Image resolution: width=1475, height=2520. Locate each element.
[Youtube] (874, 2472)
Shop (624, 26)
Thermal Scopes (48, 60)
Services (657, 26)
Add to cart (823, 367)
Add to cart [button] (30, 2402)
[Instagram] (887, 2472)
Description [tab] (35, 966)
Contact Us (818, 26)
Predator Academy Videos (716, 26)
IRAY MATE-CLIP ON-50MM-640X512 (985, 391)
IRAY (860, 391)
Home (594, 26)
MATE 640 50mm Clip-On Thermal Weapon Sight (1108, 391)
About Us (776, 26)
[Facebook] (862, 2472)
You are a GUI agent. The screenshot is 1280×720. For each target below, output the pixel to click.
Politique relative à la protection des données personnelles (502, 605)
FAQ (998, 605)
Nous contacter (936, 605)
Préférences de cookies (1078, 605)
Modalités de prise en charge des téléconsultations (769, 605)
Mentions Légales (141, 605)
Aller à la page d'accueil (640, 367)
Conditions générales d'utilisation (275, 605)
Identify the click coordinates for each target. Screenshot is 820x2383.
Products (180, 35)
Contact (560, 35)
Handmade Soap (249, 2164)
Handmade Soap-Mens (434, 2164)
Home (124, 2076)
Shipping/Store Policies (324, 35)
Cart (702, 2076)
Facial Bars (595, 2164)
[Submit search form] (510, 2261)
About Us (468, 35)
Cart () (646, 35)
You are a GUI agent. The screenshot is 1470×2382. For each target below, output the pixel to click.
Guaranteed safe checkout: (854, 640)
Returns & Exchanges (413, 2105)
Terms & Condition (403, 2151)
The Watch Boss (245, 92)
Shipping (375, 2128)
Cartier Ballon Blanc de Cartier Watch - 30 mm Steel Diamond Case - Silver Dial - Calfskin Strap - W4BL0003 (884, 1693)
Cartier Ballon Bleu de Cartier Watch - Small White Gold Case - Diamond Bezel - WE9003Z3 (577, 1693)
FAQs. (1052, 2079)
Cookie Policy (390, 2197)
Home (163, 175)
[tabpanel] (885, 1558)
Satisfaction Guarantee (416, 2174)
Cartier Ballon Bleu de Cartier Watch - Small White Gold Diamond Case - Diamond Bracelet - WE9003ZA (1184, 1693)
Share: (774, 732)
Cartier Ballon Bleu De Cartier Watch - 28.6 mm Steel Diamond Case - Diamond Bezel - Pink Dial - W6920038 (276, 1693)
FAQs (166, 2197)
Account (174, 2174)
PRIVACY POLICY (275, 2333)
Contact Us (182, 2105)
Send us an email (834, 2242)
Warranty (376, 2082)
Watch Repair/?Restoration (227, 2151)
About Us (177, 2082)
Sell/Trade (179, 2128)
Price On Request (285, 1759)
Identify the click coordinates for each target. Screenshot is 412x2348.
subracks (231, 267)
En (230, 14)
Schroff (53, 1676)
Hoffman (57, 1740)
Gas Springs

☆ ☆ ☆

▶ _Requirement_:
Copy the lines from the entries above in which the word "Watch" appears.

▶ _Completed task_:
The Watch Boss (245, 92)
Cartier Ballon Blanc de Cartier Watch - 30 mm Steel Diamond Case - Silver Dial - Calfskin Strap - W4BL0003 (884, 1693)
Cartier Ballon Bleu de Cartier Watch - Small White Gold Case - Diamond Bezel - WE9003Z3 (577, 1693)
Cartier Ballon Bleu de Cartier Watch - Small White Gold Diamond Case - Diamond Bracelet - WE9003ZA (1184, 1693)
Cartier Ballon Bleu De Cartier Watch - 28.6 mm Steel Diamond Case - Diamond Bezel - Pink Dial - W6920038 (276, 1693)
Watch Repair/?Restoration (227, 2151)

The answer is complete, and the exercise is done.